Thomas nodded. “I’ll leave the arrangements to you.”

“It’s been a long time since we’ve seen a council seat change hands. Now there are two at once. There may be some upheaval later.”

Thomas’s smile didn’t reach his eyes. “I’m sure we can handle it. My father will expect nothing less.”

In other words, straighten up and do your job or you’re next.

“Quite so,” Jabari said with a faint tightening at the corner of his eyes.

He inclined his head in a respectful nod to Thomas before taking his leave, along with the rest of the enforcers who’d accompanied him to Summer’s Heart.

“Think they’ll listen?” Nathan asked.

“They should. Neither Tse nor Jabari are fools.”

“If they don’t, they’ll deal with the consequences,” Liam said, the grim note in his voice leaving me with no doubt as to what those consequences would be.

I hoped the councilors wised up. Otherwise, blood would flow.

Not my problem though. I had a companion to transition to vampire life and a House to run.

I let myself relax into Liam’s hold. “I’ve had enough of this city and its politics. I’m so ready to go home.”

After this trip, it might be a long time before I strayed from my city’s borders again.

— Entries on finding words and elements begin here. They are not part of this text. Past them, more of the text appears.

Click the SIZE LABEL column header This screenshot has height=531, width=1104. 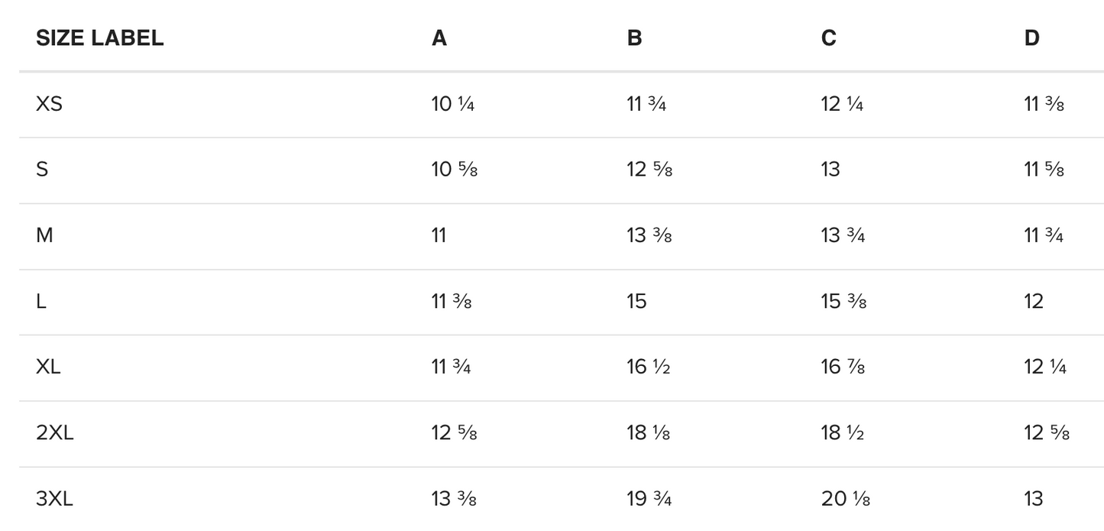click(99, 38)
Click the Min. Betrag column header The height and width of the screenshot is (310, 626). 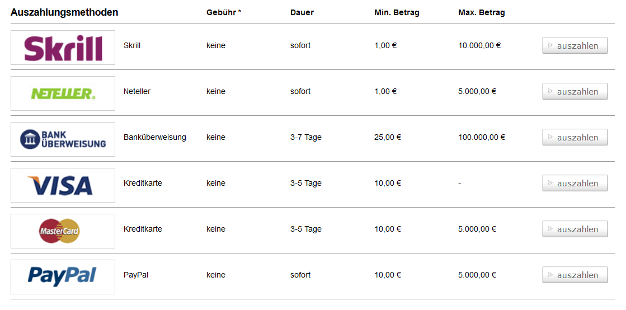397,13
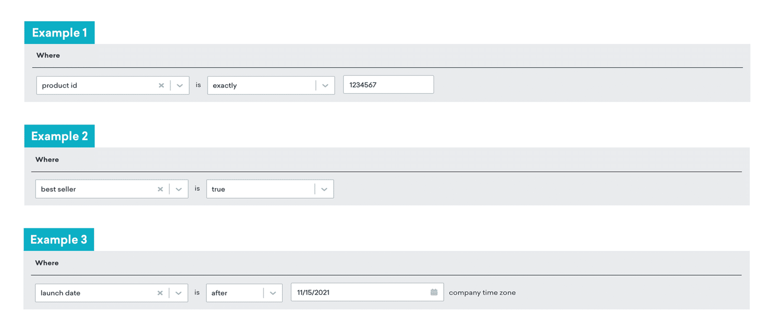Click the 1234567 value input field
Viewport: 773px width, 332px height.
[388, 85]
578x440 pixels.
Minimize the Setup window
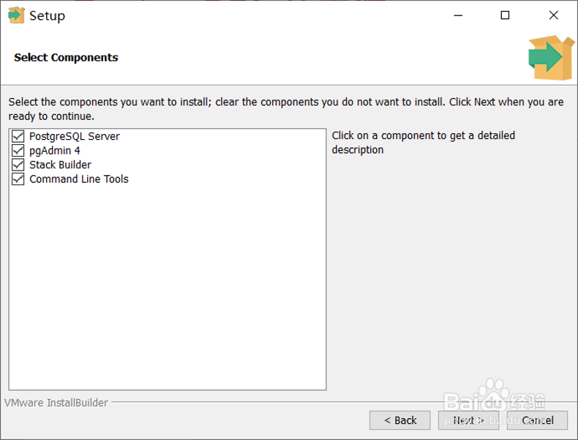pos(457,15)
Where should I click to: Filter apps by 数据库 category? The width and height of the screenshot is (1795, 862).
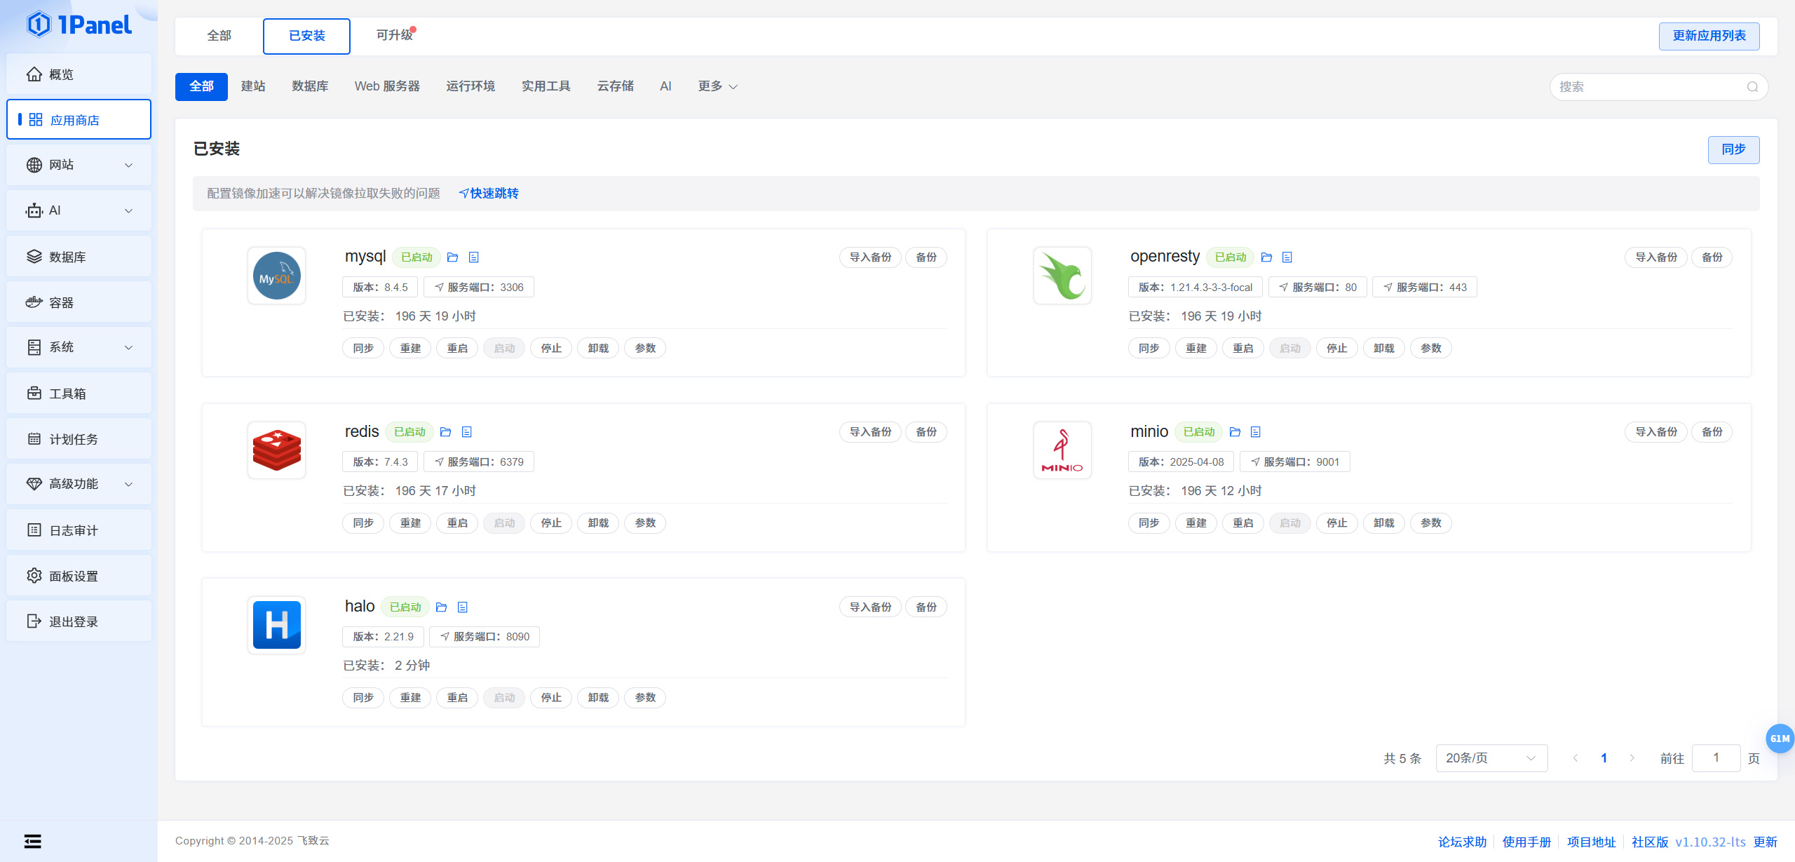(310, 86)
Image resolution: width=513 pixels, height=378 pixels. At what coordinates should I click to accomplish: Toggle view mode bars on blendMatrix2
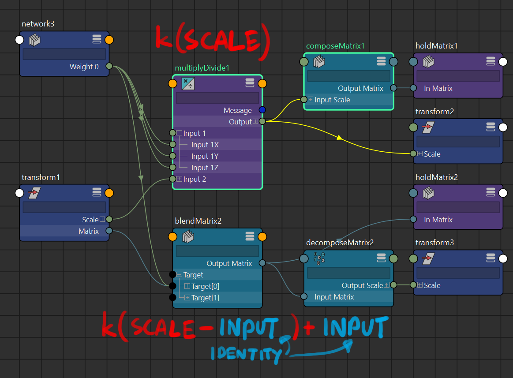(250, 237)
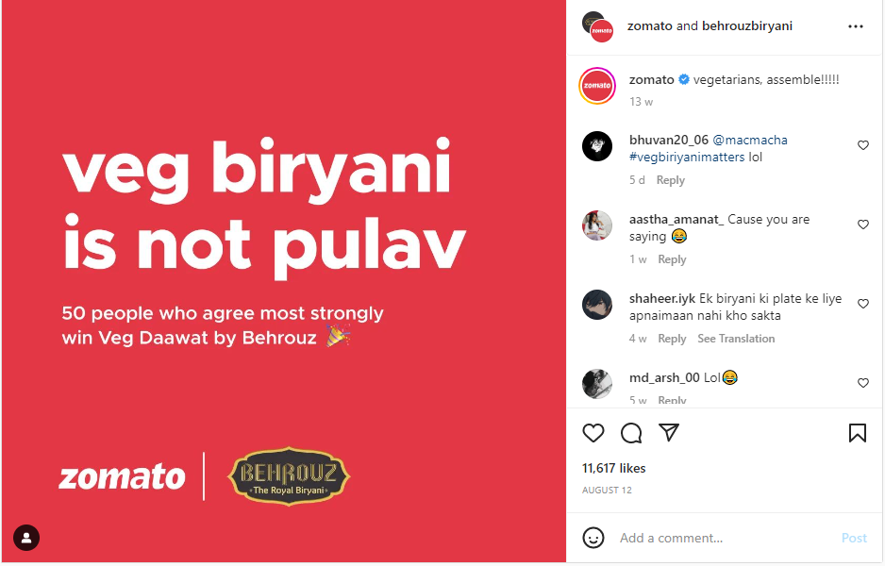See Translation of shaheer.iyk's comment

point(736,338)
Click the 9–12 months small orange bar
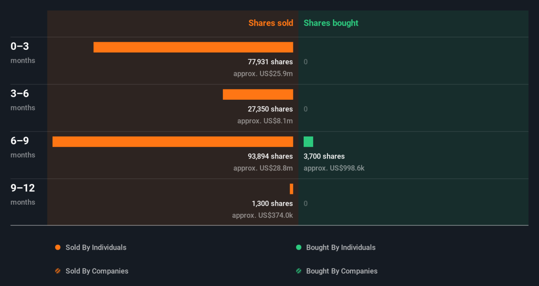The height and width of the screenshot is (286, 539). 292,189

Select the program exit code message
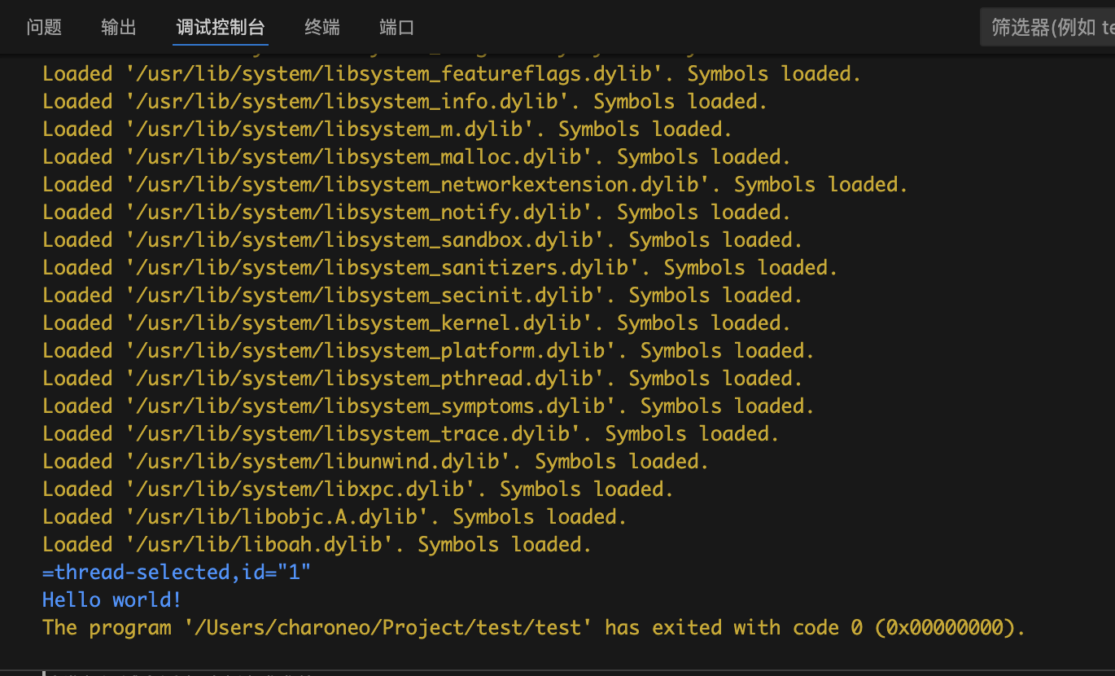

“I was looking forward to our honeymoon though,” Liam drawled. “I was thinking somewhere with mountains and pretty vistas.”

I stiffened in his arms, my gaze shifting from his.

Talk about jumping the gun. I hadn’t even fully accepted the fact that we were married and that it might be permanent. Now he was talking about a honeymoon? Was he trying to freak me out?

A chuckle burst from him at the stilted expression on my face. His arms tightened around me. “Relax, mo chuisle. We can take our time with the planning. We have an eternity together, after all.”